- [What is asked] Print the records word for word, starting at the line that has "Where should I" and stopping after the last line of the records. Leave the pictures out of your answer.

- [Provided data]
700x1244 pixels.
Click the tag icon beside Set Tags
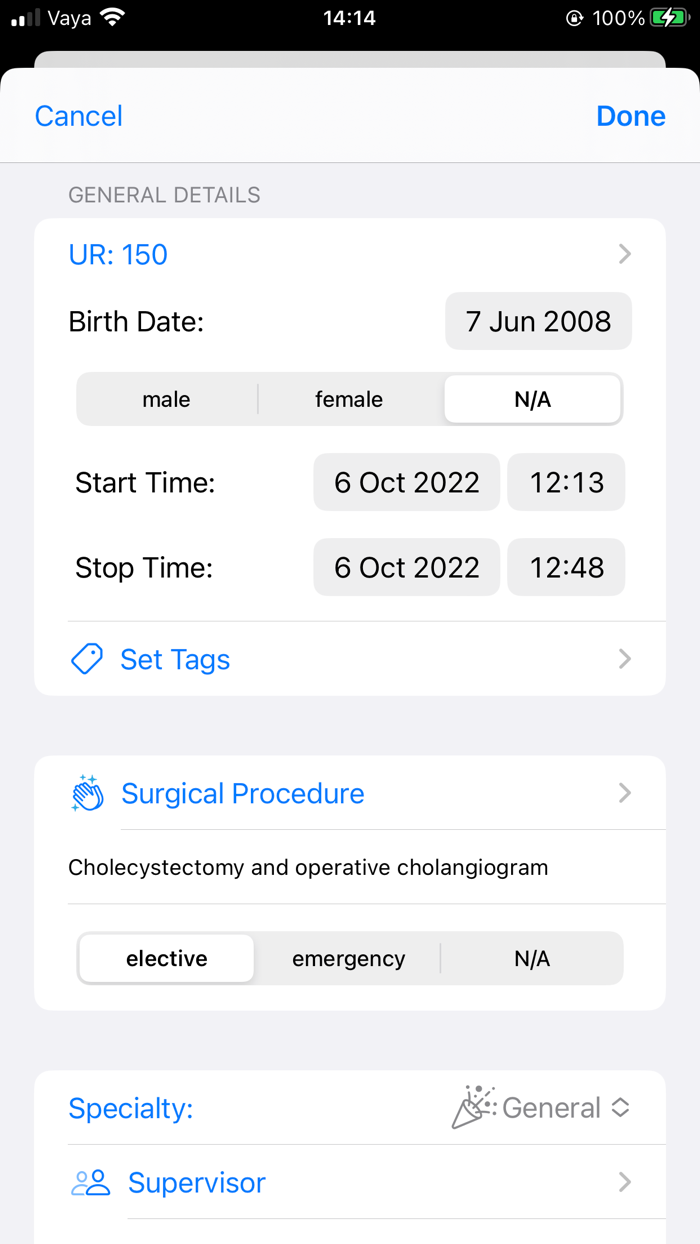(x=86, y=659)
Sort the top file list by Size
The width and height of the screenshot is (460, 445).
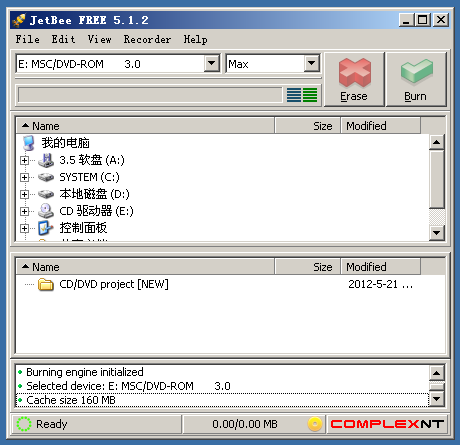(307, 126)
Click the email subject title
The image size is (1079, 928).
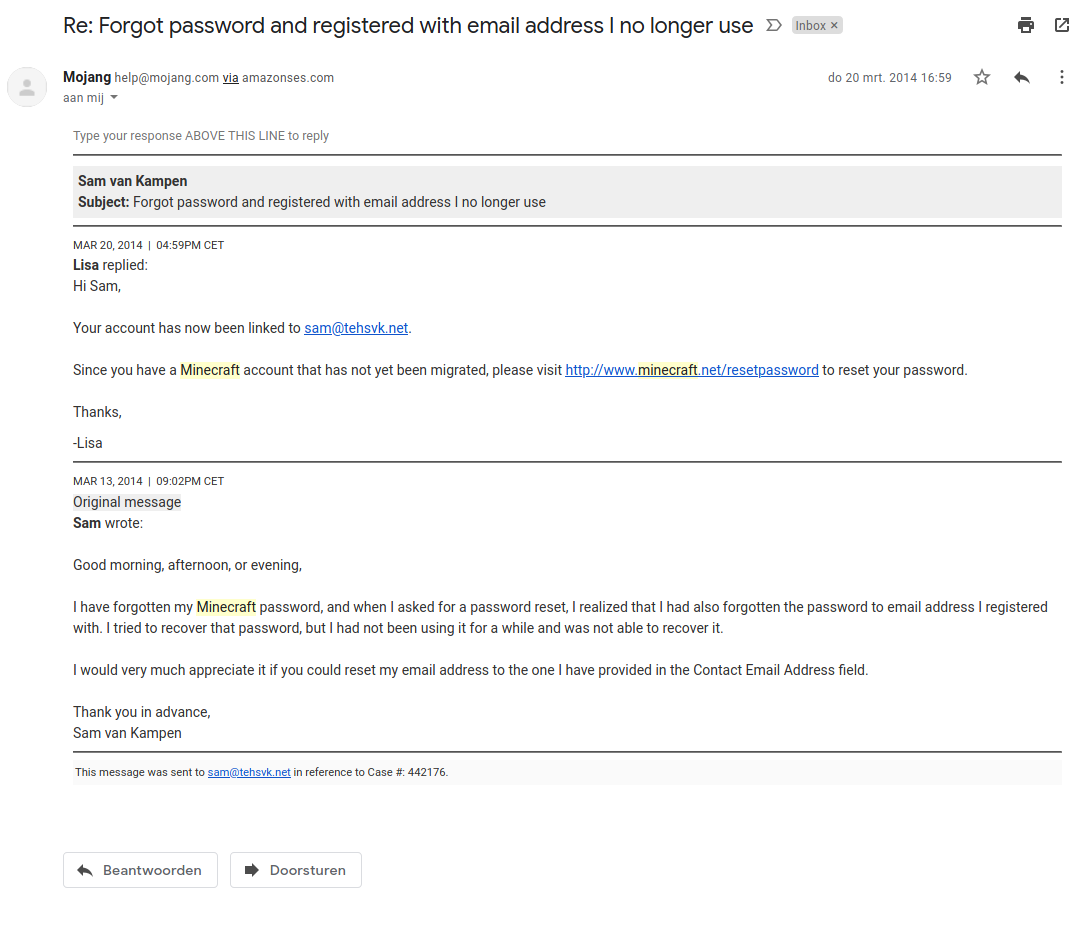408,26
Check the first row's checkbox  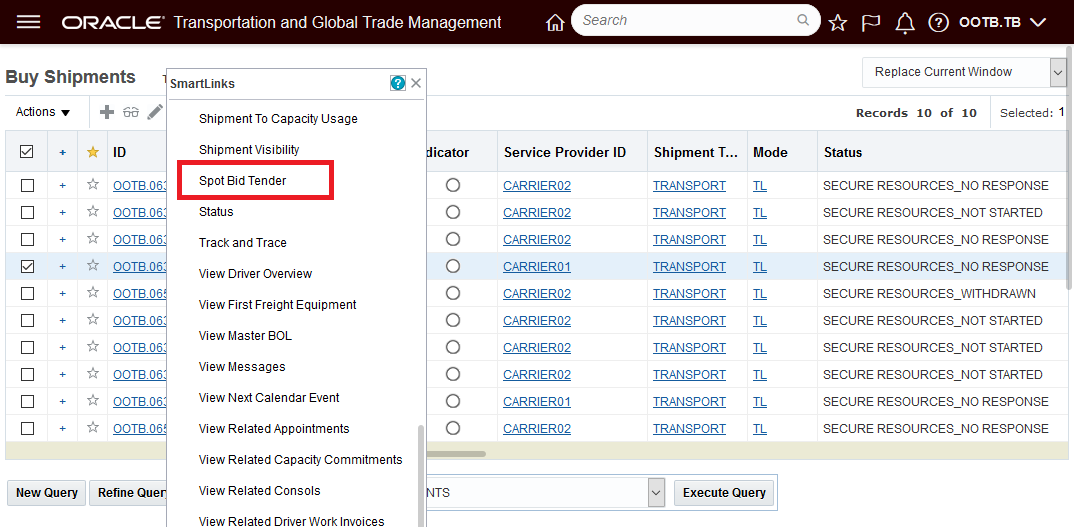click(27, 185)
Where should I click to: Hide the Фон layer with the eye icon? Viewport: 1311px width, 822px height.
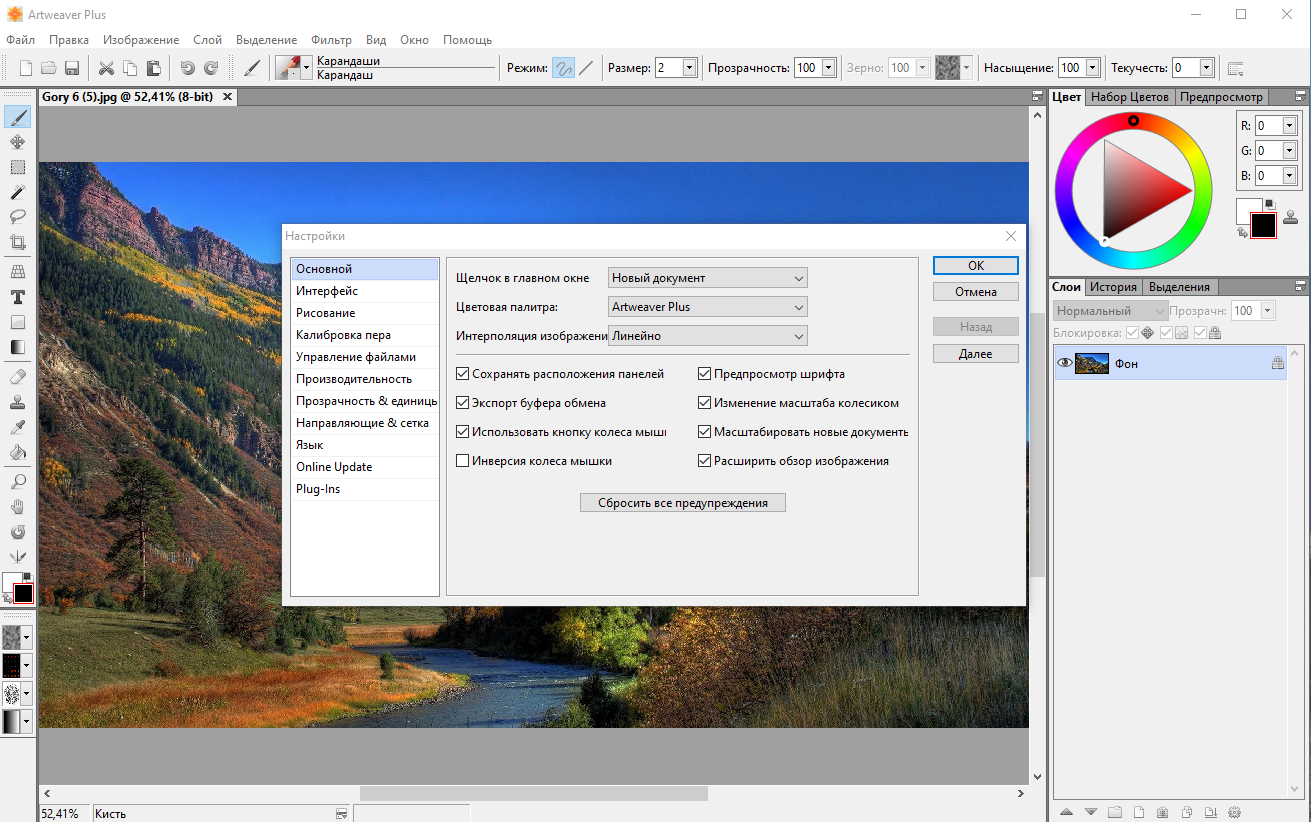[x=1064, y=364]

- [Solved exercise]
Where should I click to: Hide the Фон layer with the eye icon? Viewport: 1311px width, 822px height.
[x=1064, y=364]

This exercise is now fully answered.